“The key to success is not how many people we put in, but how many we keep from coming back."
Deep in the heart of Texas, in the very center of what public-school advocate Diane Ravitch called the "education-industrial complex," public-school activists from every corner of the United States met last weekend to launch a nationwide movement to defend public education against corporate takeover and phony, test-driven "reform."
The Network for Public Education, founded by Diane Ravitch and Anthony Cody, met for the first time in Austin on March 1 and 2 to sound the alarm about high-stakes testing, mass school closures, and the corporate take-over of public education, and to rally a nationwide movement to resist.
Karen Lewis, the dynamic president of the Chicago Teachers Union joined Texas school superintendent John Kuhn on stage at the Lyndon Johnson museum at the University of Texas, to give a barn-burning joint keynote address:
"There could not be two more different people on the planet," Lewis said. "John Kuhn is a white male. I am a black woman. John Kuhn has worked as a Christian missionary, and I am a recently bat mitzvahed Jew. John Kuhn is management. Karen Lewis is labor. But I am going to tell you that what we have in common are the values [that] make this country great."
Those values, Kuhn said, are what led the Chicago teachers out on strike to fight not for themselves or even for their schools, but "to keep the fading light of democracy burning, and to fend off a new generation of robber barons."
School closings, a "test-and-punish" model of education reform that labels high-poverty districts as "failing" and invites their takeover by private companies, and the replacement of democratically elected school boards with "CEO's" are among the threats to the basic, democratic institution of public education, Kuhn and Lewis pointed out.
"Where do we go for redress of our grievances once we've surrendered our elected school boards and our constitutional guarantees?" Kuhn asked. "Do we march into the board room of a charter management group or some foundation?"
"School reform, the way it's being presented, is only backed by the assurances and sweet words of the American corporate elite and their spokespeople," Kuhn added. "But the public education system is backed by the full faith and credit of us, the people of each state."

□ □ □ □

EXERCISE INSTRUCTIONS ->
**A)** In the article on the Network for Public Education meeting, where and on what dates did the network first meet?
**B)** Please write out, word for word, the passage of the article on the Network for Public Education meeting between "The Network for" and "movement to resist.", inclusive.

MATERIAL ->
□ □ □ □

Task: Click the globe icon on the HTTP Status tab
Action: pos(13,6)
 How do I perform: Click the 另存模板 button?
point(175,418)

□ □ □ □

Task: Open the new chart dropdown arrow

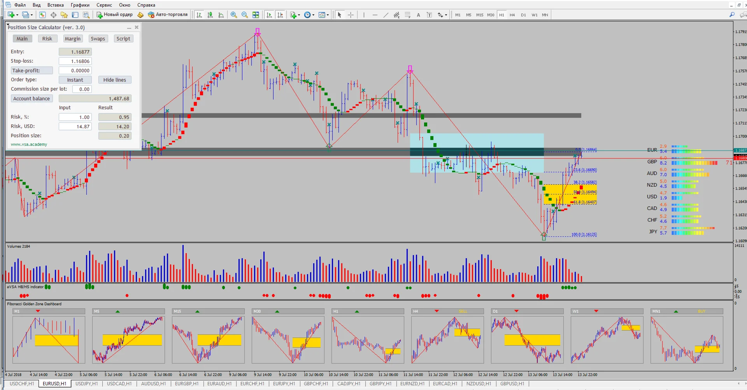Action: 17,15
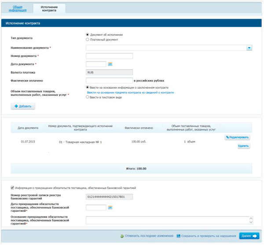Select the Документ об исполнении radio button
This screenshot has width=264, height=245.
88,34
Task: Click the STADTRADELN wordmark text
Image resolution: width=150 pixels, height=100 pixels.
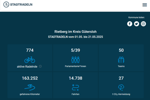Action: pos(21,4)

□ □ □ □

SOLUTIONS BELOW ->
**A)** In Austin, on March 1 and 2.

**B)**
The Network for Public Education, founded by Diane Ravitch and Anthony Cody, met for the first time in Austin on March 1 and 2 to sound the alarm about high-stakes testing, mass school closures, and the corporate take-over of public education, and to rally a nationwide movement to resist.